_Dataset extract_:

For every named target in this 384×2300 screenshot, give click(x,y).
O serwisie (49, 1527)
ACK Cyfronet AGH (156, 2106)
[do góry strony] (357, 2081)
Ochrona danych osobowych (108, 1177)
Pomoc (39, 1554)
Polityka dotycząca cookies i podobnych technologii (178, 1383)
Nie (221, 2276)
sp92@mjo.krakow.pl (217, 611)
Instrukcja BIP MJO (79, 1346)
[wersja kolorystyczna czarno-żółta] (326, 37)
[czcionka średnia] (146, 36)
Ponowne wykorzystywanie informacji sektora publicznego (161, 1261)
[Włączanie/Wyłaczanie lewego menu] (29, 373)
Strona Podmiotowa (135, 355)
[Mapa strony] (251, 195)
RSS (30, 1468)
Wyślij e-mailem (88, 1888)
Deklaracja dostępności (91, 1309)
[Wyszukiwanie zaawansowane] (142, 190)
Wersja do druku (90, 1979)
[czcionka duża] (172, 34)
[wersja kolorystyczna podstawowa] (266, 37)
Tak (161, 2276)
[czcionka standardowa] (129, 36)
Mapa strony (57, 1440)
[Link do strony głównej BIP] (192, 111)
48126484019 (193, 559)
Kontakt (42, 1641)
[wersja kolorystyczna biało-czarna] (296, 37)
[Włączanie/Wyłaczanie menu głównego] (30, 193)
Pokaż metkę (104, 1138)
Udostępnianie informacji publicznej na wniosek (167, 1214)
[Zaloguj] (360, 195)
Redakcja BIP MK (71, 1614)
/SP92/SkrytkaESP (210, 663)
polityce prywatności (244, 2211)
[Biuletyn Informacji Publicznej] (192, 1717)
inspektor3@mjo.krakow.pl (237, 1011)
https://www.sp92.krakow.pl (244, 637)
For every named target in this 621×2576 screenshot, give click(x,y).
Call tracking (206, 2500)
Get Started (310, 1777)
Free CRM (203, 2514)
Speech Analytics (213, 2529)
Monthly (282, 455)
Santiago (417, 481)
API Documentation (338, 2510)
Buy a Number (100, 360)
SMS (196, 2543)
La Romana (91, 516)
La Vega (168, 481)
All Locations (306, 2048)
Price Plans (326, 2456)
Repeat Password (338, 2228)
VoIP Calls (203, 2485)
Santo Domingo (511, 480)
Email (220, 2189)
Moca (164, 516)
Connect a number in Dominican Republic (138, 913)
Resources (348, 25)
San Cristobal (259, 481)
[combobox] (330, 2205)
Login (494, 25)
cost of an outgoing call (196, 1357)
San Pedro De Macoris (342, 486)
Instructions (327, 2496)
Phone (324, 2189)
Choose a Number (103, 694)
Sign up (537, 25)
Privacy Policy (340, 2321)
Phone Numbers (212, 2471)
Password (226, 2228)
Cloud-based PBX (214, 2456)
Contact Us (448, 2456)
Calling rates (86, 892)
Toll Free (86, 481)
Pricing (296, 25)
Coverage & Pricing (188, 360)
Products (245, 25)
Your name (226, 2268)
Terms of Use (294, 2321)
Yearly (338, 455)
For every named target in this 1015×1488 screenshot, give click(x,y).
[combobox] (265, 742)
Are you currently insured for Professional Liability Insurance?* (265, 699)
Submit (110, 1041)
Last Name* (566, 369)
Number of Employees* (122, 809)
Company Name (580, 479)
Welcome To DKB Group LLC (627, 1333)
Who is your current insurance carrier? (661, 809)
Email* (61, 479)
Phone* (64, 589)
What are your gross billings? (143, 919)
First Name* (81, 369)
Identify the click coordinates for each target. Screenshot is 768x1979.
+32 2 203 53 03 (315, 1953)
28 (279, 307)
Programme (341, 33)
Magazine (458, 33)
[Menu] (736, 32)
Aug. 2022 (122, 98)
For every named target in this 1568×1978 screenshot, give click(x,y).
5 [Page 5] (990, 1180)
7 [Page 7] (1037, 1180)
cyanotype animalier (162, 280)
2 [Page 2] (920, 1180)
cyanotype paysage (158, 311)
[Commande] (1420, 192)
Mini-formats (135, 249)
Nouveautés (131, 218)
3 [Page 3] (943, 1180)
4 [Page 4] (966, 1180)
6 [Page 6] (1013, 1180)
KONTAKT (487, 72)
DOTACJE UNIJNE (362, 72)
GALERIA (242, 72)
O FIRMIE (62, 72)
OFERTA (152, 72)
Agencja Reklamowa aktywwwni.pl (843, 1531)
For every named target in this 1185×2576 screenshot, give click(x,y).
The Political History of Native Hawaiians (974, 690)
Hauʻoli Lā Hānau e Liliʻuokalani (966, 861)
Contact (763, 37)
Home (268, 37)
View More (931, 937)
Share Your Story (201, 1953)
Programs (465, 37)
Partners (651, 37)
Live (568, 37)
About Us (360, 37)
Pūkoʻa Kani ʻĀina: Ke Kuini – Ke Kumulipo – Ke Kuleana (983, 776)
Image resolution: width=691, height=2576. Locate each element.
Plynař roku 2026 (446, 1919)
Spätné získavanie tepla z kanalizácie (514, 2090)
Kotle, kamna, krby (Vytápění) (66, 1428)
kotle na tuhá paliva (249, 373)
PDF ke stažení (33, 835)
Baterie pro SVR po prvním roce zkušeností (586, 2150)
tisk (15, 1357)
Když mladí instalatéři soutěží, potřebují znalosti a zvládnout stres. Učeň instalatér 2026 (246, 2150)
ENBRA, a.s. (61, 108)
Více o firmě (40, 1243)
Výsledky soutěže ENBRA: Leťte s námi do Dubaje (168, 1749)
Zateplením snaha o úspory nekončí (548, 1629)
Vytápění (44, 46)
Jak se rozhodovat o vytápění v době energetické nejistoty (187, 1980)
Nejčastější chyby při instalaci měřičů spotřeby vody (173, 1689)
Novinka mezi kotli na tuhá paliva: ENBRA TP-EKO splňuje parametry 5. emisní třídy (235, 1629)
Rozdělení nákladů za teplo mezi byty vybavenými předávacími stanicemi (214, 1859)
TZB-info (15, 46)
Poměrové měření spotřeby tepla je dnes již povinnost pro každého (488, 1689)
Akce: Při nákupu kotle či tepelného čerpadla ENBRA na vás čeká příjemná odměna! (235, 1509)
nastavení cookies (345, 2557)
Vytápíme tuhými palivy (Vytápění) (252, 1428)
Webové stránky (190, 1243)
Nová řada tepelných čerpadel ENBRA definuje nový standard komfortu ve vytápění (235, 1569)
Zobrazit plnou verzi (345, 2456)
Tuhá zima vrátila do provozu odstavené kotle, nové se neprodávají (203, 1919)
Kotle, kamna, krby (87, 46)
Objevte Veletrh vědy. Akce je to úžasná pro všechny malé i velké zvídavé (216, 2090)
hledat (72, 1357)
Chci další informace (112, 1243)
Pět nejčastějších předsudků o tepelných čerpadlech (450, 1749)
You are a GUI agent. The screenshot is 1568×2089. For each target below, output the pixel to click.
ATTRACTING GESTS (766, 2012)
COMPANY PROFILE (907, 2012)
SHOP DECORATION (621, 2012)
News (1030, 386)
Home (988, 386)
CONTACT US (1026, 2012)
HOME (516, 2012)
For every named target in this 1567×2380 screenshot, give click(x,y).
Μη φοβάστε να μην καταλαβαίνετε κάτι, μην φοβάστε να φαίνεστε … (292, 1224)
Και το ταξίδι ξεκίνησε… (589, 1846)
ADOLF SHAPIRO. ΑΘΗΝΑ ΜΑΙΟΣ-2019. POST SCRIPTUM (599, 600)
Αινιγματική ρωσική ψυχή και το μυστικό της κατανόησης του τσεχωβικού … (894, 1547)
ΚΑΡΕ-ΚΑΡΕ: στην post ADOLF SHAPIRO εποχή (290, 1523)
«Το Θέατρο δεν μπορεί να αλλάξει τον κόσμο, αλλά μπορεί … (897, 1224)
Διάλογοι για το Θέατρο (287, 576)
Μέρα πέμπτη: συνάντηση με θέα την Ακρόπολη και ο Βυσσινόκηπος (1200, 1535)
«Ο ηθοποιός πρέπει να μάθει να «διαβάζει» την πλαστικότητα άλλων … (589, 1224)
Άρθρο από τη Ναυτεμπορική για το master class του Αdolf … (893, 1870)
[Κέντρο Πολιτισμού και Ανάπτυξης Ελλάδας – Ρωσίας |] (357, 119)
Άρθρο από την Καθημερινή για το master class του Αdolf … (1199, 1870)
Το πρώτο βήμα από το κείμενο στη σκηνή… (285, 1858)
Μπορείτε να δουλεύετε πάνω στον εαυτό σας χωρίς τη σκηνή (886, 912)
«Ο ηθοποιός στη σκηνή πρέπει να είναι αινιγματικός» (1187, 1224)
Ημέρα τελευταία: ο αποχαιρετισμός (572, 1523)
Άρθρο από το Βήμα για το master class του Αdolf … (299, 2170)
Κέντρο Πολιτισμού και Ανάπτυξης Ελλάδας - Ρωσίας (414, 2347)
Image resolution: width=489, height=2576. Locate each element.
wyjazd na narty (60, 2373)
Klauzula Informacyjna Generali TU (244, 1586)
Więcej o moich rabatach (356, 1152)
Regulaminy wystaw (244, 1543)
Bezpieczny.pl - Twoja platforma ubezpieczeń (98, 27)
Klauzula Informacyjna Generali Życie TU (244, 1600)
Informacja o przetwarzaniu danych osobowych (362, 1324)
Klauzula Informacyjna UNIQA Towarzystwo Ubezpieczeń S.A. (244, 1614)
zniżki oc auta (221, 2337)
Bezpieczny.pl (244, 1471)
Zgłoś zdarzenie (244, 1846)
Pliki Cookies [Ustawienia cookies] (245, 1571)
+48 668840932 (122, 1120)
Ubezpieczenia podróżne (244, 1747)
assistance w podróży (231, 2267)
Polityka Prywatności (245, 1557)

_Goal_:
Rewrite the entries from the line with "VoIP Calls (203, 2485)" to the line with "Cloud-based PBX (214, 2456)", both included, adding 84 to each number in their coordinates.

_Answer to this exercise_:
VoIP Calls (287, 2569)
Santo Domingo (595, 564)
Email (304, 2273)
Moca (248, 600)
Connect a number in Dominican Republic (222, 997)
Resources (432, 109)
San Cristobal (343, 565)
[combobox] (414, 2289)
Login (578, 109)
cost of an outgoing call (280, 1441)
San Pedro De Macoris (426, 570)
Instructions (411, 2580)
Phone (408, 2273)
Choose a Number (187, 778)
Sign up (621, 109)
Privacy Policy (424, 2405)
Phone Numbers (296, 2555)
Password (310, 2312)
Cloud-based PBX (298, 2540)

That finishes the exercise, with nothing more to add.